## Task brief
How many lines below hold "dropdown"? Answer with only the number.

## Extracted entries
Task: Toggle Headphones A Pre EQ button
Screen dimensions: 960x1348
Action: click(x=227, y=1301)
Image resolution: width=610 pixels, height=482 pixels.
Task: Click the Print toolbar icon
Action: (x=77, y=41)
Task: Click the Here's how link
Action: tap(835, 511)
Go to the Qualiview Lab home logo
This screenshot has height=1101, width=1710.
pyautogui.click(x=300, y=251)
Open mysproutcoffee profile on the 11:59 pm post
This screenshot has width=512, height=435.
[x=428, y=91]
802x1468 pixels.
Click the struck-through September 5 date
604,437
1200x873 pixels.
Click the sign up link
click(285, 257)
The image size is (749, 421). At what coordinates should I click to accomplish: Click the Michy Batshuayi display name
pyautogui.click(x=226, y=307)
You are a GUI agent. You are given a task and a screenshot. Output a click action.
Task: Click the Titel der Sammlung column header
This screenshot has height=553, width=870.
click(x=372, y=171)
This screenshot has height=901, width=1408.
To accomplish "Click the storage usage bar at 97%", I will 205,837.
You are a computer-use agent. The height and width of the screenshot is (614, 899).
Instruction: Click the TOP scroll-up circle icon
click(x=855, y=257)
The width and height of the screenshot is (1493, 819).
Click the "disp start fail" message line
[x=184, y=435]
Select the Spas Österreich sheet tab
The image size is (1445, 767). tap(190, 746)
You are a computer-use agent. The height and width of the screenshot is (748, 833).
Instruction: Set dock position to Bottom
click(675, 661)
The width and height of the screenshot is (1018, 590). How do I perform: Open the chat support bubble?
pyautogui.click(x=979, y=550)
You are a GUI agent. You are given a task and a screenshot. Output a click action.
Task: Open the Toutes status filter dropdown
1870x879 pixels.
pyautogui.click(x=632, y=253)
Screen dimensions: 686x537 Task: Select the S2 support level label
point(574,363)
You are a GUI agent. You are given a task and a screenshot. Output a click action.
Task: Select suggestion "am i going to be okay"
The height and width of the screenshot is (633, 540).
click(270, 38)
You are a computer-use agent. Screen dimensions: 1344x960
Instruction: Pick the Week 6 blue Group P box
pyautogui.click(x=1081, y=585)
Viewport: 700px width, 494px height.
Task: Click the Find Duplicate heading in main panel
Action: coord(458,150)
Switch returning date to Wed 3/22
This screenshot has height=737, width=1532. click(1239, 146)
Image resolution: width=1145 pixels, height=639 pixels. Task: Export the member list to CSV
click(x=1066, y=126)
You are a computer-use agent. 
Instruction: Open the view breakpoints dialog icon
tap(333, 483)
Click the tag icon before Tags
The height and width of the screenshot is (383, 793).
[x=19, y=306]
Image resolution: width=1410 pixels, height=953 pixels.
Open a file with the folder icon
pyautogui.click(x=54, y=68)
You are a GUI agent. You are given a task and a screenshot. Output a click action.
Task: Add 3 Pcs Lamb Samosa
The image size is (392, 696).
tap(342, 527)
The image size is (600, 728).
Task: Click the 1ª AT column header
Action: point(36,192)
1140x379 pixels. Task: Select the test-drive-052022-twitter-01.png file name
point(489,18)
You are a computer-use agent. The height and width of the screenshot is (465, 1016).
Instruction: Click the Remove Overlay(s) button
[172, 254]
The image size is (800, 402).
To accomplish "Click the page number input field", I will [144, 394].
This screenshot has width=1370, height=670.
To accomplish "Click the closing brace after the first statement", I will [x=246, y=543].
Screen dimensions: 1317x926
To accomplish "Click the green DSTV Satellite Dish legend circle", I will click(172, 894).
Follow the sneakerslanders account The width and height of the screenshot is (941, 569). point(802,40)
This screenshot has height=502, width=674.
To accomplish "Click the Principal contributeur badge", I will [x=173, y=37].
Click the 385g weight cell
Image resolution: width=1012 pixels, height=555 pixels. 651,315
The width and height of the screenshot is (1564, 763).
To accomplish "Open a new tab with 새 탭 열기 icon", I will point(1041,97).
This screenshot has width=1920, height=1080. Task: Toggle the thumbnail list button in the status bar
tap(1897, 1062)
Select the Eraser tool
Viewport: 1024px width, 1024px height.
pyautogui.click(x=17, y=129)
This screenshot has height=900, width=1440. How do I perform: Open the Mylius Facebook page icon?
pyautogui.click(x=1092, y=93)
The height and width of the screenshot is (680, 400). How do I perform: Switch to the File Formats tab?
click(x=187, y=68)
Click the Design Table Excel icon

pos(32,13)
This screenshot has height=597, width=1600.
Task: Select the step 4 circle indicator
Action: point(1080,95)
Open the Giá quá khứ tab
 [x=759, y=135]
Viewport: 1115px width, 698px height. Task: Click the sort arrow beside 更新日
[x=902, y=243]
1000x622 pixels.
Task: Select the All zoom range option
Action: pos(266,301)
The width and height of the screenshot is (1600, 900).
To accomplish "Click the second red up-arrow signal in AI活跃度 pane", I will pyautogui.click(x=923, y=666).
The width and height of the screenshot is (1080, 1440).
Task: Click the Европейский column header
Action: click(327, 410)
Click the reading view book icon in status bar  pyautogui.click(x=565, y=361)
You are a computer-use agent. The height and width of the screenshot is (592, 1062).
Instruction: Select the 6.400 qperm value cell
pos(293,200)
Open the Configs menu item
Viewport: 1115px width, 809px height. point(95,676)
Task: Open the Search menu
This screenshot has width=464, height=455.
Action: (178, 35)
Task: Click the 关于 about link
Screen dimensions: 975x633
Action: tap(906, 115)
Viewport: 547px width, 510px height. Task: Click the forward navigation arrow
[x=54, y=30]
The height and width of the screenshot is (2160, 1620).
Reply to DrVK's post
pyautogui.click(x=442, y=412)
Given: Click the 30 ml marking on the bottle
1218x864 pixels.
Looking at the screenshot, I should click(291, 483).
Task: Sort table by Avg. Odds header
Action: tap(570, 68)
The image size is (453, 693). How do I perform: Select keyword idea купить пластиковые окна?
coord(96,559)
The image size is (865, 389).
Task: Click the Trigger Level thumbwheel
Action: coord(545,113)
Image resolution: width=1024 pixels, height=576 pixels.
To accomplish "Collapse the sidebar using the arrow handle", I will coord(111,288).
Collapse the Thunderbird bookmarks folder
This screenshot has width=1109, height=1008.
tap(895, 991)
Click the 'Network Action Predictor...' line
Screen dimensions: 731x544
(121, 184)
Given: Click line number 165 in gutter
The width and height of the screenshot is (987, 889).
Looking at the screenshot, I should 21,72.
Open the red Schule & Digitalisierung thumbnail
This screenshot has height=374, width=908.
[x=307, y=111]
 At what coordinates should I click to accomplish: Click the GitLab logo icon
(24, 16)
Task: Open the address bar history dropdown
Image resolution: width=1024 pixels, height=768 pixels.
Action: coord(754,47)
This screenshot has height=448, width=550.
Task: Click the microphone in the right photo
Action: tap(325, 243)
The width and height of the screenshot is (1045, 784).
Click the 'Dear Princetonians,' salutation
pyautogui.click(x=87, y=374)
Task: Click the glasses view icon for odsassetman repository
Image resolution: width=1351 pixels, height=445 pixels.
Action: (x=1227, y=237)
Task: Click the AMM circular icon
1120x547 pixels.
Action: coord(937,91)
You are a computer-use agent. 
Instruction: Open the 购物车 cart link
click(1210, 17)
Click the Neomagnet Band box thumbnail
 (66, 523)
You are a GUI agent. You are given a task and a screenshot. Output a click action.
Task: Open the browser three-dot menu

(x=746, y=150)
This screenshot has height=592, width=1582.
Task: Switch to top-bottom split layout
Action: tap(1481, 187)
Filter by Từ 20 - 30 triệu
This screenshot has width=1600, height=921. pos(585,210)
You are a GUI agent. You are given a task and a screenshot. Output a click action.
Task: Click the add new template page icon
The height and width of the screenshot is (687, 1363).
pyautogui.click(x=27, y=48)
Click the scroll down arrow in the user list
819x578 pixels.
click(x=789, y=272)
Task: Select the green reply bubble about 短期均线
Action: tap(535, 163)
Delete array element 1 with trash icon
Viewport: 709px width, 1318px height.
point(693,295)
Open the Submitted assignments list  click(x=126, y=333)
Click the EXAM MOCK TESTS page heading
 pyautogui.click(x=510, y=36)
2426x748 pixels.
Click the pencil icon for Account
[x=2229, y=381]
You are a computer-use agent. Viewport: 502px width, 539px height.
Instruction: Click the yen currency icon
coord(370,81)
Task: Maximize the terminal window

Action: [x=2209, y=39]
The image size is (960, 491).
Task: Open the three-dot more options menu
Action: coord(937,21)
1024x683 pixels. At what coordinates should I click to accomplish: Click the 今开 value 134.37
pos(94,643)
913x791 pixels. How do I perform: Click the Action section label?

## Written reply
2